Which lines of the data contain the string "computer"? Copy every one of them.

Entries taken from a collection

****************************************

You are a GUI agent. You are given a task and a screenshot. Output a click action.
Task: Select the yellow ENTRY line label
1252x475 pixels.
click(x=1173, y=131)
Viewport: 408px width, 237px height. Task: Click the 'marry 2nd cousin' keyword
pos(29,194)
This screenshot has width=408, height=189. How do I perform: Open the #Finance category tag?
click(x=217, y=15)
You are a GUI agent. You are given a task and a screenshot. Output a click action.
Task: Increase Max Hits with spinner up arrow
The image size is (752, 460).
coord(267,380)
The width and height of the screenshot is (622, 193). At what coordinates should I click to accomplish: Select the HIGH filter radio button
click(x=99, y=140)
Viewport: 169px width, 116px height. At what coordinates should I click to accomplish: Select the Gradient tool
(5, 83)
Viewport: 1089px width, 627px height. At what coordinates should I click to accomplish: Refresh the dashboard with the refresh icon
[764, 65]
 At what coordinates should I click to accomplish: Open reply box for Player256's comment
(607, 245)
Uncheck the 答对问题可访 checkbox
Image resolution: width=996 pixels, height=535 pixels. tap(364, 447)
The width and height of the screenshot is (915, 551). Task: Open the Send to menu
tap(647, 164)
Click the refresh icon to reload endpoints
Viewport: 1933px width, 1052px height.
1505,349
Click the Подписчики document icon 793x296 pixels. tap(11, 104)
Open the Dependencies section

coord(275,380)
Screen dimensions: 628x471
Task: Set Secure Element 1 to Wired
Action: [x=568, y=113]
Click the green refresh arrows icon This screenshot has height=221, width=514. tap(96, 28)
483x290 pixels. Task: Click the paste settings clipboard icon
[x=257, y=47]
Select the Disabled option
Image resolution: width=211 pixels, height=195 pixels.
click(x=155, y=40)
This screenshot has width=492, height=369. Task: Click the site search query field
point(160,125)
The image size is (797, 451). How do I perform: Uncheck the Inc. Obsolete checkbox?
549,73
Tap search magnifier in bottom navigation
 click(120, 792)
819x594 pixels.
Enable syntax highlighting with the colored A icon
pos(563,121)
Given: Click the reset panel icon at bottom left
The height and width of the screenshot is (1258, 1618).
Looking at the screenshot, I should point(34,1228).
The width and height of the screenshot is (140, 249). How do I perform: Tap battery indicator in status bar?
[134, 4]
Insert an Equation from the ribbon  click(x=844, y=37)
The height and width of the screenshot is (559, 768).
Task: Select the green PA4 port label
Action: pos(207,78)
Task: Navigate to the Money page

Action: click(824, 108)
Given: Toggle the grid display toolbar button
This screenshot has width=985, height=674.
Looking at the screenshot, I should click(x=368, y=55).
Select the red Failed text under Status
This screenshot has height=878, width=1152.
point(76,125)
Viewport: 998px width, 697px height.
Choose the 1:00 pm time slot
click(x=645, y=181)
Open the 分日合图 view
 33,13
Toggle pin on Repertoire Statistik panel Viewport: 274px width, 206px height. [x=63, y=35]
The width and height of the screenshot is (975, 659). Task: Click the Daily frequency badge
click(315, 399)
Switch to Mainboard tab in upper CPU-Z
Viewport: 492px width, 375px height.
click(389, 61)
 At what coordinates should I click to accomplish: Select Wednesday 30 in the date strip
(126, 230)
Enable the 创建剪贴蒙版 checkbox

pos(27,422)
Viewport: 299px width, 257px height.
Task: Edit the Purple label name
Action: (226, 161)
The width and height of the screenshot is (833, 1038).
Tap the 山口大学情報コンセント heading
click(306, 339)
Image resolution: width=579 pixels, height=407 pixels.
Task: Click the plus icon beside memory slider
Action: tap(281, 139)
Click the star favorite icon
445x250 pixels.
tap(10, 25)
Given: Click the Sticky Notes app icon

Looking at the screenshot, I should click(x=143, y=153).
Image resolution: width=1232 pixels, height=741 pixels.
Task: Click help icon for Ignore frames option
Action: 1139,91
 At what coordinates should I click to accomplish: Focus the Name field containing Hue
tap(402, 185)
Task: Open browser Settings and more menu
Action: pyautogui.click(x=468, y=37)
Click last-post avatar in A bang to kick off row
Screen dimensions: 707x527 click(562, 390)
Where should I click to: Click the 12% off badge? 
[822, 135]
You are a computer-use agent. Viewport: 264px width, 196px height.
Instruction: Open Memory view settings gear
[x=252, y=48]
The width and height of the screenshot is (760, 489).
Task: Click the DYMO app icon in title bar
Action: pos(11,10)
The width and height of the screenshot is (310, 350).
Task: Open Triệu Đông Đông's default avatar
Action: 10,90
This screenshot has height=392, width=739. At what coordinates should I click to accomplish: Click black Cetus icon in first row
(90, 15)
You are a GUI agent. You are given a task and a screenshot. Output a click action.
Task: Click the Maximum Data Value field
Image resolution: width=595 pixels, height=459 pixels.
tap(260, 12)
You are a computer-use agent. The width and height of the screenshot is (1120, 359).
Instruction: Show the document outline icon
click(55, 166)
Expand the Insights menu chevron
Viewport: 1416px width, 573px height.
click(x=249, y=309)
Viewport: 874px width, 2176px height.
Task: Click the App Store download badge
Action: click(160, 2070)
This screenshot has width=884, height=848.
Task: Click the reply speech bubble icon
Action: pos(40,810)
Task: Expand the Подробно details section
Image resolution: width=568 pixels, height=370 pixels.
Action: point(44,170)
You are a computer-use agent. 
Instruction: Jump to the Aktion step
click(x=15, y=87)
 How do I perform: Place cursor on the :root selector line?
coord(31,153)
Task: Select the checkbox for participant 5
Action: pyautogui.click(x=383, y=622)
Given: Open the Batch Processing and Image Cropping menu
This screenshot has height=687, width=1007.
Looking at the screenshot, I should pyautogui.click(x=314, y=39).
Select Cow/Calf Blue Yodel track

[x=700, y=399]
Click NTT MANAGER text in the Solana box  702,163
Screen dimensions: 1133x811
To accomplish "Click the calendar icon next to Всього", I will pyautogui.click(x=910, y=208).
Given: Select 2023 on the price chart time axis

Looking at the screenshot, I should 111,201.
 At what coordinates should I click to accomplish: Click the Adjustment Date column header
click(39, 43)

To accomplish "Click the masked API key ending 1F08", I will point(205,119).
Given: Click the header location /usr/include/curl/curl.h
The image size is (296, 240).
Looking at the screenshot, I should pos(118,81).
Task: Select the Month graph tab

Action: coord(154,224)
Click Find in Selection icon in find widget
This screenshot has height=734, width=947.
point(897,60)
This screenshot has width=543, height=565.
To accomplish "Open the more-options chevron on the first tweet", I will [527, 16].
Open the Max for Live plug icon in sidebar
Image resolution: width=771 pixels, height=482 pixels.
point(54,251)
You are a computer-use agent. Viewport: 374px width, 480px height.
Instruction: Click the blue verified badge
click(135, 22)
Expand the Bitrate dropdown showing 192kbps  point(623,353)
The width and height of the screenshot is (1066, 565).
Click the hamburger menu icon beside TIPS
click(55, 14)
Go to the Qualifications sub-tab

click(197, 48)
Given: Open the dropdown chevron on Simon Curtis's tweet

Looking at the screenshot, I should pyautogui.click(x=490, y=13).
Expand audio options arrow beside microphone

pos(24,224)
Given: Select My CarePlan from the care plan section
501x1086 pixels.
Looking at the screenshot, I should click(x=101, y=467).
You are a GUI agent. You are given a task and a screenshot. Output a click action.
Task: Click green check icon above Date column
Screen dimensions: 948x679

****************************************

> _Output for this exercise_:
You are a computer-use agent. Viewport: 264px width, 196px height.
You are a computer-use agent. The width and height of the screenshot is (1120, 359).
You are a computer-use agent. 
You are a computer-use agent. Viewport: 374px width, 480px height.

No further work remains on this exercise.